- _Work instructions_:
In this exercise, print only the lines from the line with "How do I perform: Grab" to the last line of the data below, inclusive. Any pictures should be left out.

- _Dataset_:

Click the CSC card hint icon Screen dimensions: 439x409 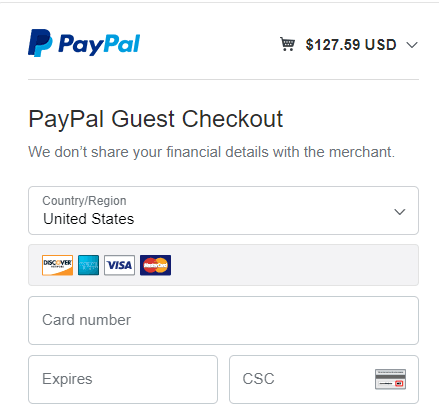click(390, 379)
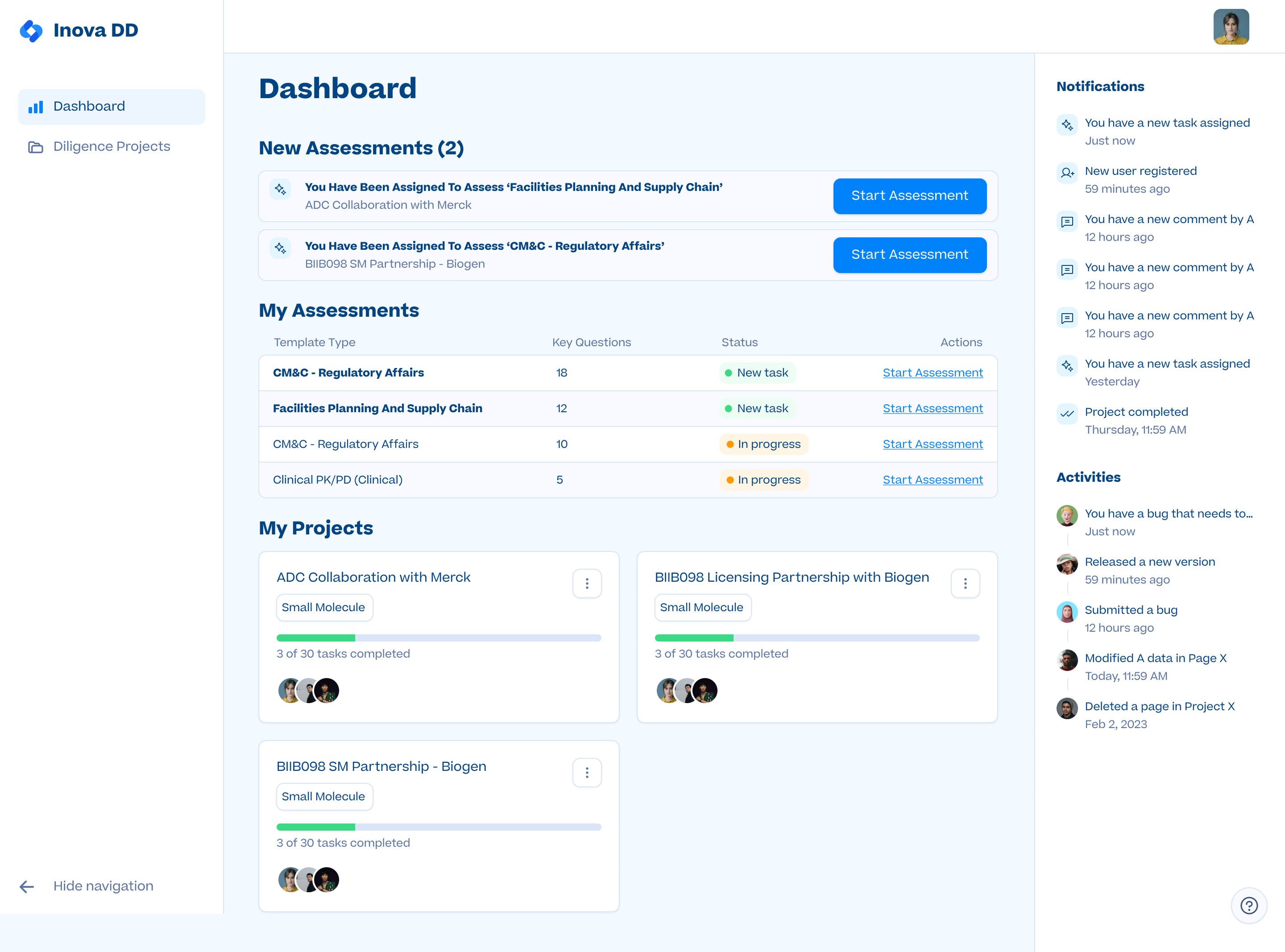The height and width of the screenshot is (952, 1285).
Task: Click the Inova DD logo icon
Action: tap(31, 30)
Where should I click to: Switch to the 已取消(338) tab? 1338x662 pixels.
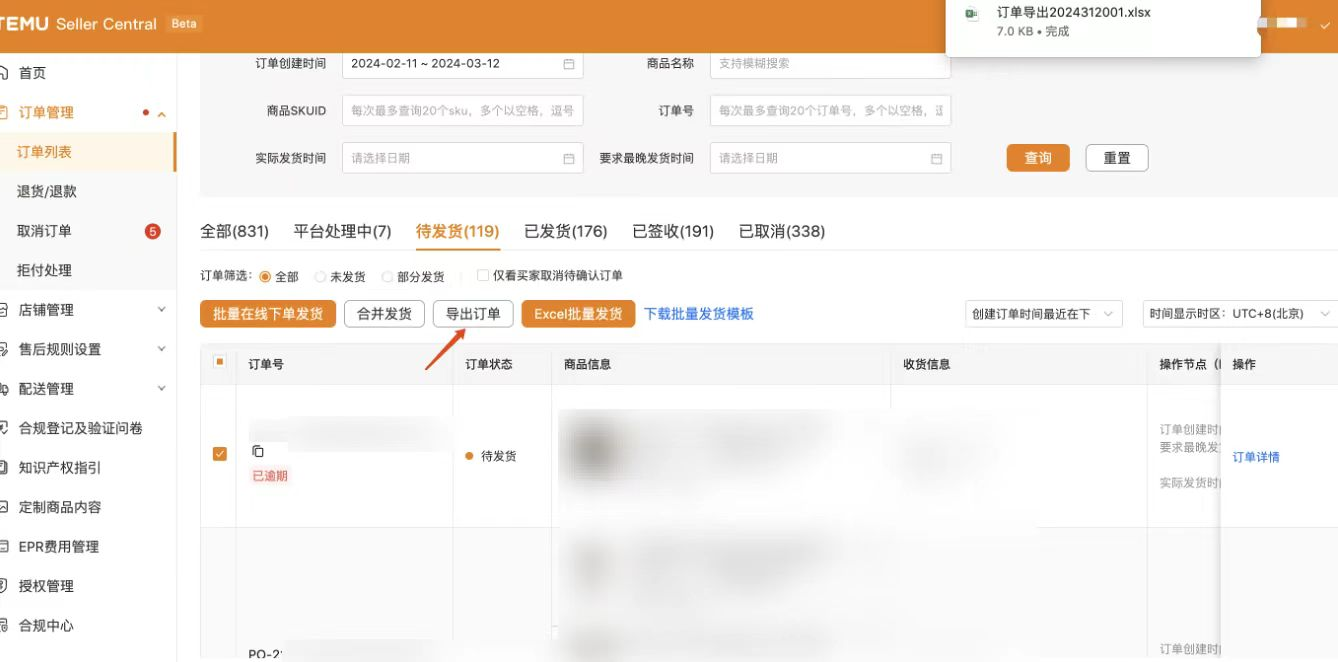[x=781, y=231]

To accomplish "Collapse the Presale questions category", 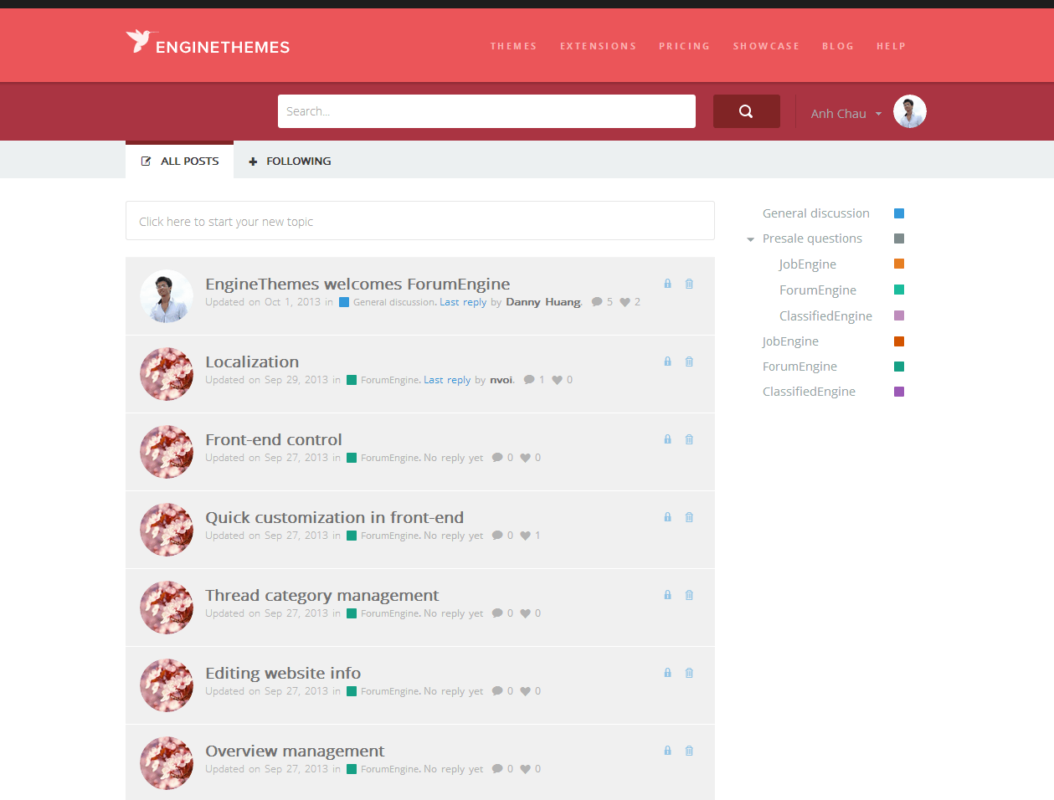I will (750, 238).
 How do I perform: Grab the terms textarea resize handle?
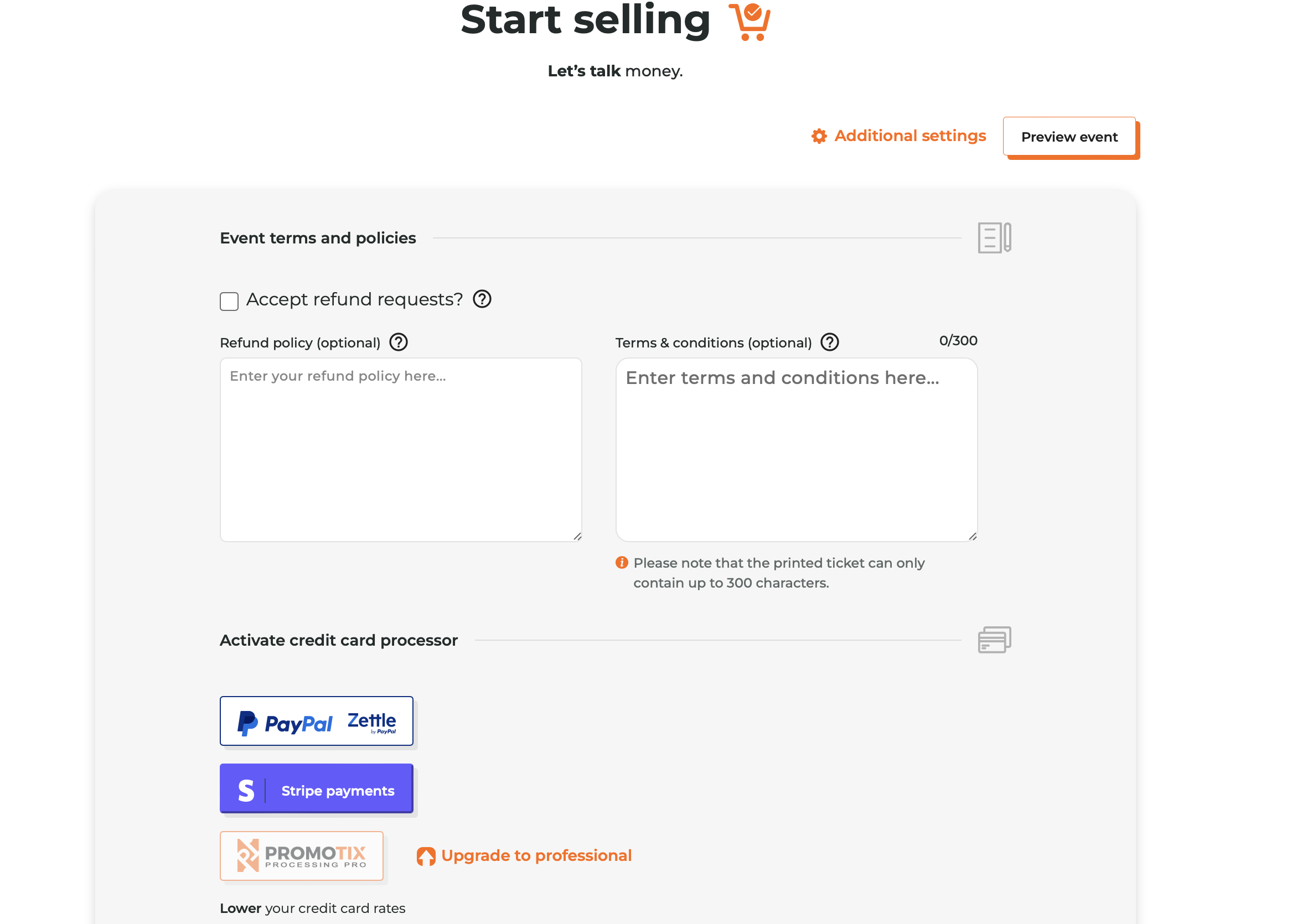[x=973, y=536]
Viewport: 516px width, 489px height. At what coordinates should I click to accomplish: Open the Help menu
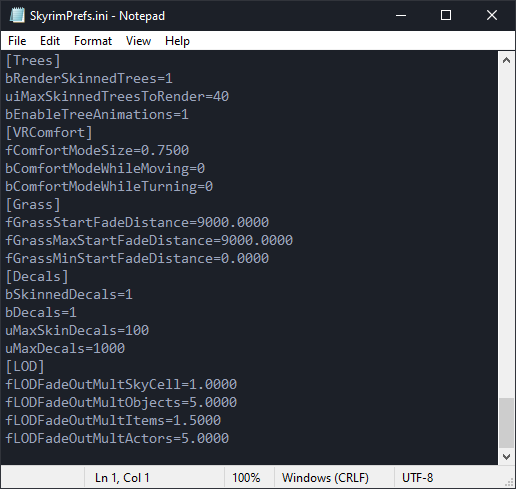click(x=177, y=41)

- _Expected answer_:
 How do I perform: Grab the terms textarea resize handle?
[x=973, y=536]
Viewport: 516px width, 489px height. At what coordinates should I click to accomplish: Open the Help menu
click(x=177, y=41)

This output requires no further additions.